Il vero sconcio

Allo squallore delle testate locali non c’è mai fine: mi capita di leggere oggi sul giornale “Senza Colonne”, diventato ormai giudice dei costumi della nostra realtà, locale o nazionale, una doppia pagina dedicata ad una retata di quelle che si ricorderanno nella storia d’Italia. A Brindisi sono state infatti tratte in arresto due prostitute che, sulla base della ormai vetusta legge Merlin, avendo esercitato in una casa d’appuntamenti, si sono viste raggiungere dai carabinieri. Il titolo dell’articolo è più che esplicativo del livello culturale col quale tali problematiche vengono diffusamente e trasversalmente affrontate: “A Brindisi le battone sono pure racchie”. Immaginate lo sconcerto che dal titolo sarà derivato ad un lettore superficiale: “che schifo!”, “che indecenza!” e robe del genere.

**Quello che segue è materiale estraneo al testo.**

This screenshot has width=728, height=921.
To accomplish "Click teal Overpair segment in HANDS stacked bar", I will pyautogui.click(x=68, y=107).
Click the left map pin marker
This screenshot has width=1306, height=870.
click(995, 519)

Non si riesce a cogliere l’obiettivo contenuto nelle parole della arguta giornalista, forse troppo sottile e raffinato. Ciò che appare di tutta evidenza, accanto alla necessità ed urgenza di intervenire per modificare una legge clericale e bacchettona, è il giudizio morale che ancora una volta si è voluto attribuire, alzando palette con voti e ironizzando su un problema enorme che riguarda la vita e la libertà di prostitute e clienti. Nell’articolo si palesa tra l’altro il rammarico per non aver potuto elencare i nomi dei professionisti che sarebbero stati colti in flagrante. Che peccato! Mi chiedo quale danno provoca il soggetto che si rivolge ad una prostituta e la prostituta che si concede, quale pericolo per la società possa derivare dal privato vissuto sessuale di due, tre o cinque persone che decidono di “sposare la sessualità” come momento di puro piacere.
Mi si può obiettare che i carabinieri fanno il loro mestiere (ed infatti!), i giornalisti pure, ma un giornalista che si lascia andare a narrazioni così moralistiche della realtà, traccia, anche e soprattutto pericolosamente a livello locale, un insegnamento gravissimo che ci porta a rimanere ignoranti, a sbandierare, come sempre, le pubbliche virtù davanti le quali si nascondono i vizi privati.